-------- EXERCISE MATERIALS

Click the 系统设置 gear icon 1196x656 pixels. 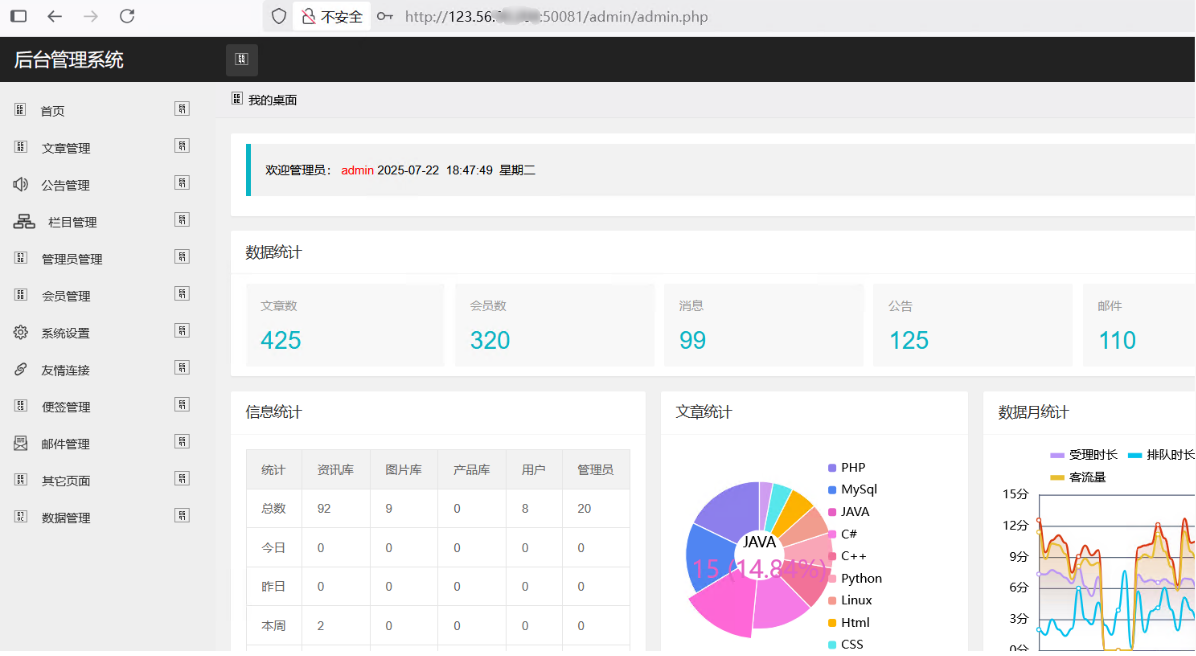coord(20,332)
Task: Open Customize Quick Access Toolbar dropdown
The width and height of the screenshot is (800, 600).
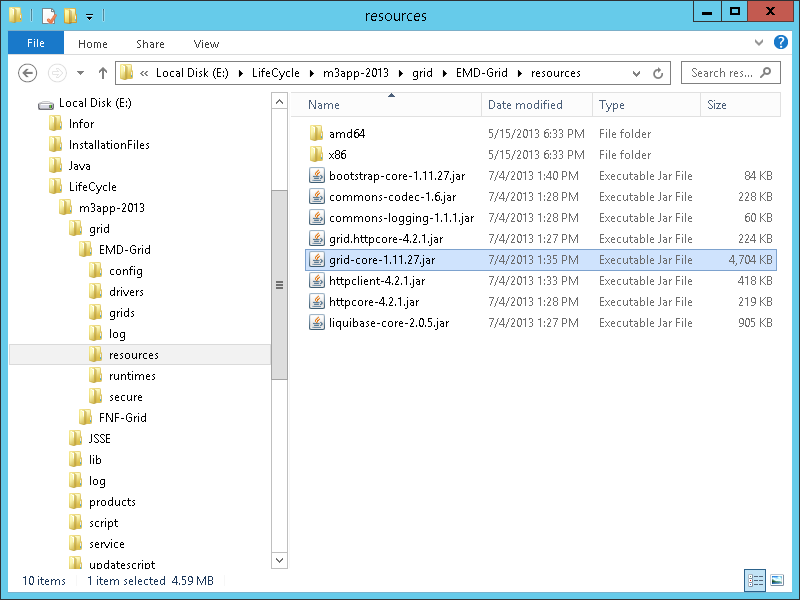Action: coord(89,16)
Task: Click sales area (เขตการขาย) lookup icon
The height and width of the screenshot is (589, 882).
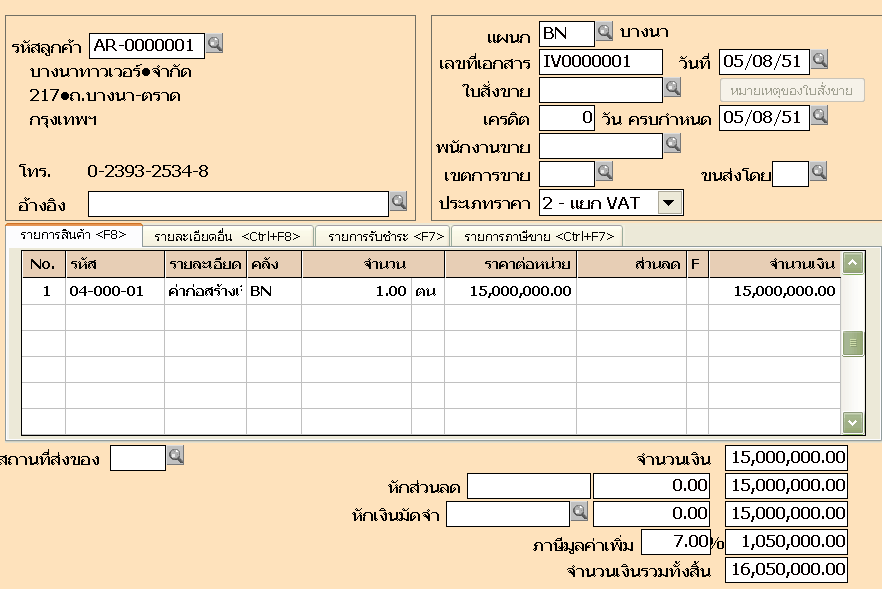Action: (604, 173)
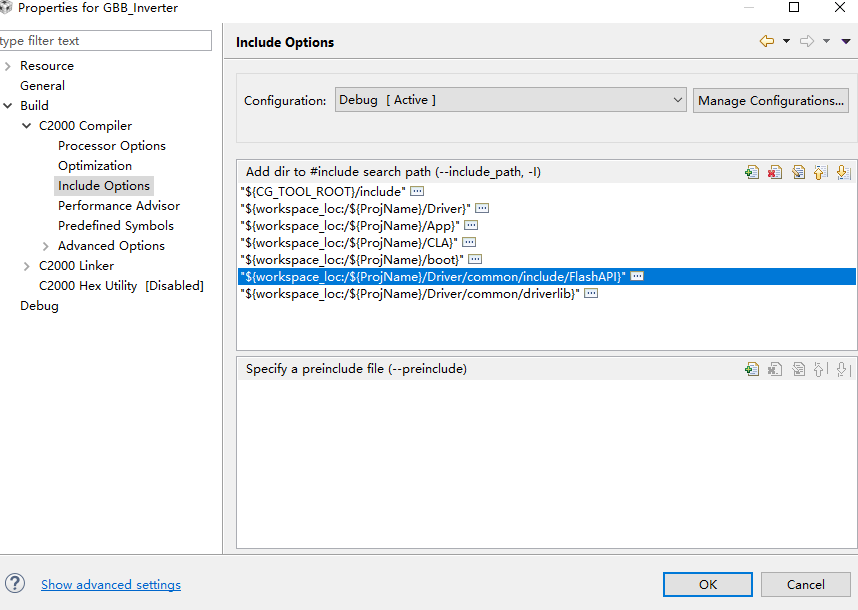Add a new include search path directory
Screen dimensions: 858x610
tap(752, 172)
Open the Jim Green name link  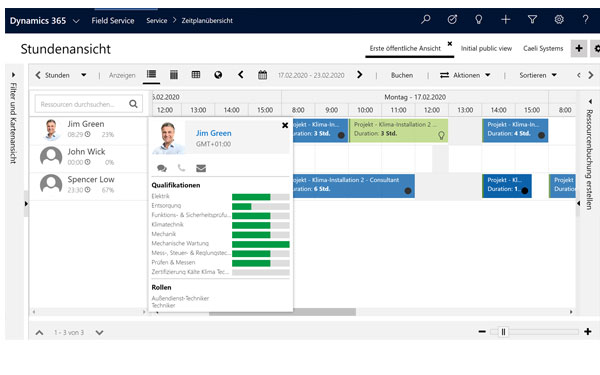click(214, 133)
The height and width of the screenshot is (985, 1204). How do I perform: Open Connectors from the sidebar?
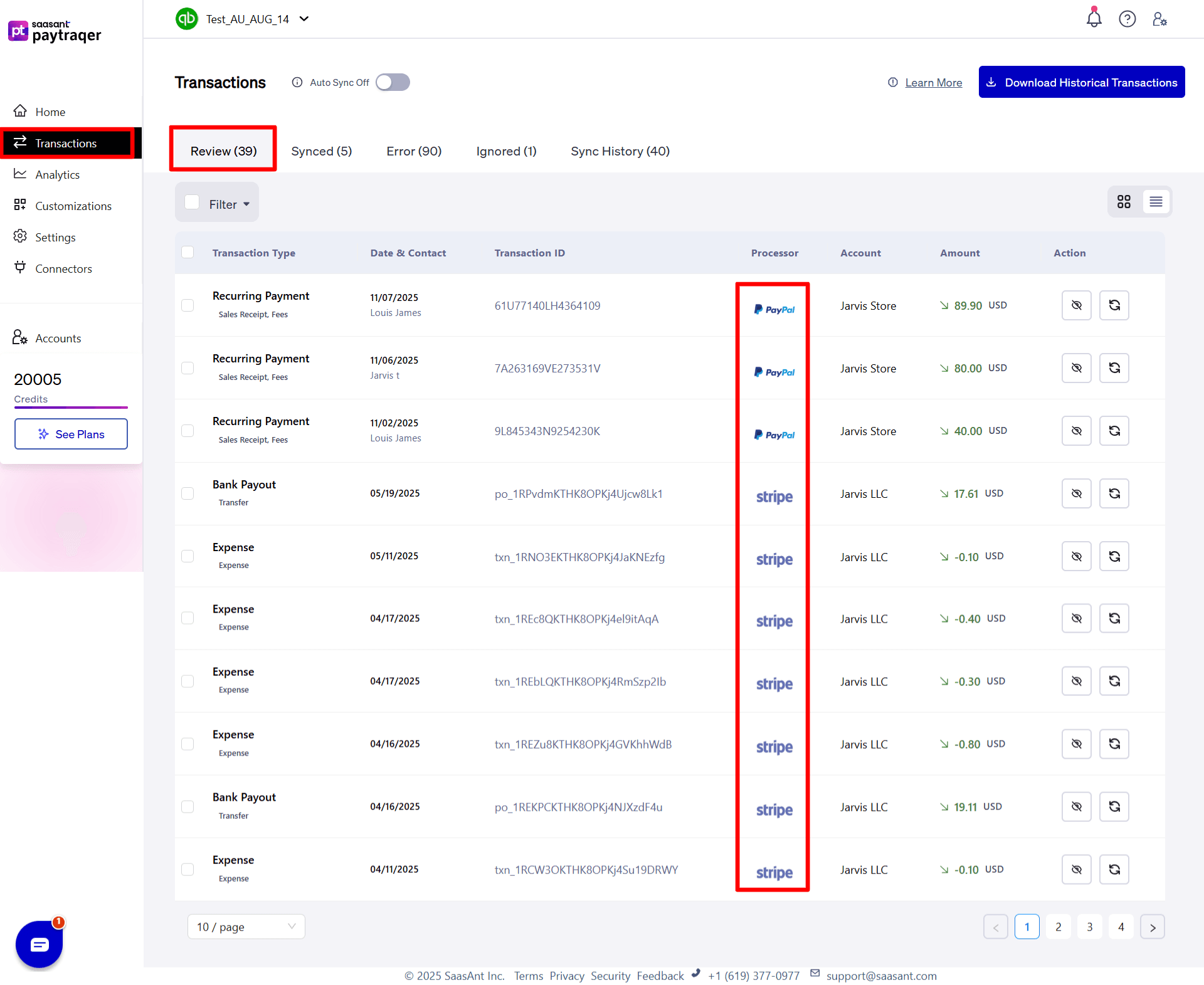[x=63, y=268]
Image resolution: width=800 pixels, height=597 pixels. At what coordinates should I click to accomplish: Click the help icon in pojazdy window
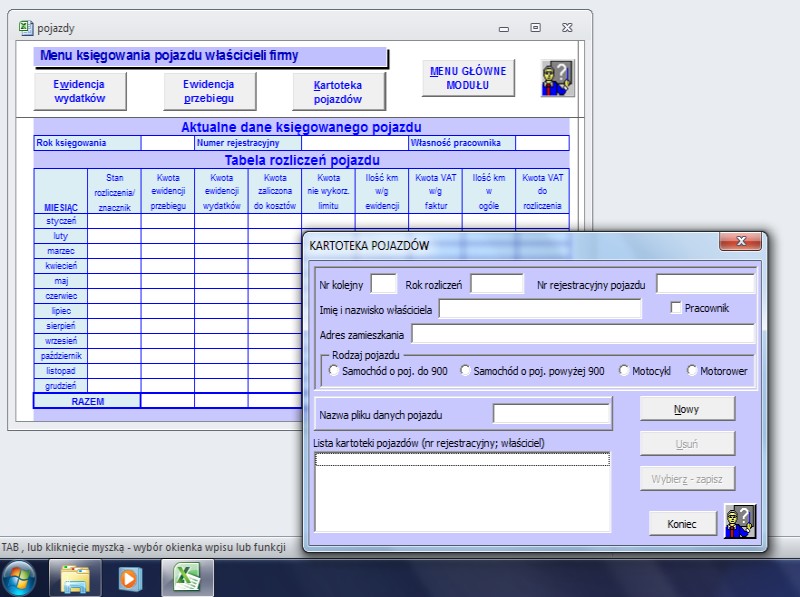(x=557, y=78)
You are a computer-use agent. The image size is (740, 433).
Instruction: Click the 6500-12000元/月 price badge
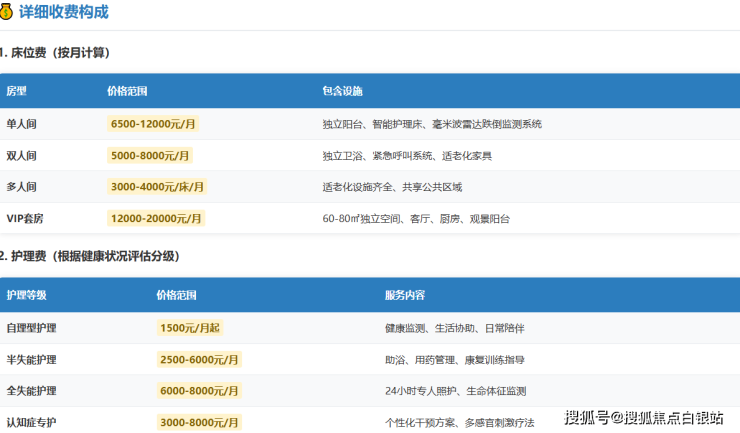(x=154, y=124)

----------------

In the part of the records that opens with the line containing "The height and width of the screenshot is (985, 1204)." and runs through the end of the records, substitute "side panel" for "sidebar" and write out only those lines, otherwise unchanged. Leave the pictures out of your answer.

RESPONSE TO THE TASK >>
The height and width of the screenshot is (985, 1204). How do I perform: Open Connectors from the side panel?
[x=63, y=268]
Image resolution: width=800 pixels, height=597 pixels. At what coordinates should I click to accomplish: Click the help icon in pojazdy window
(x=557, y=78)
You are a computer-use agent. The image size is (740, 433).
Instruction: Click the 6500-12000元/月 price badge
(x=154, y=124)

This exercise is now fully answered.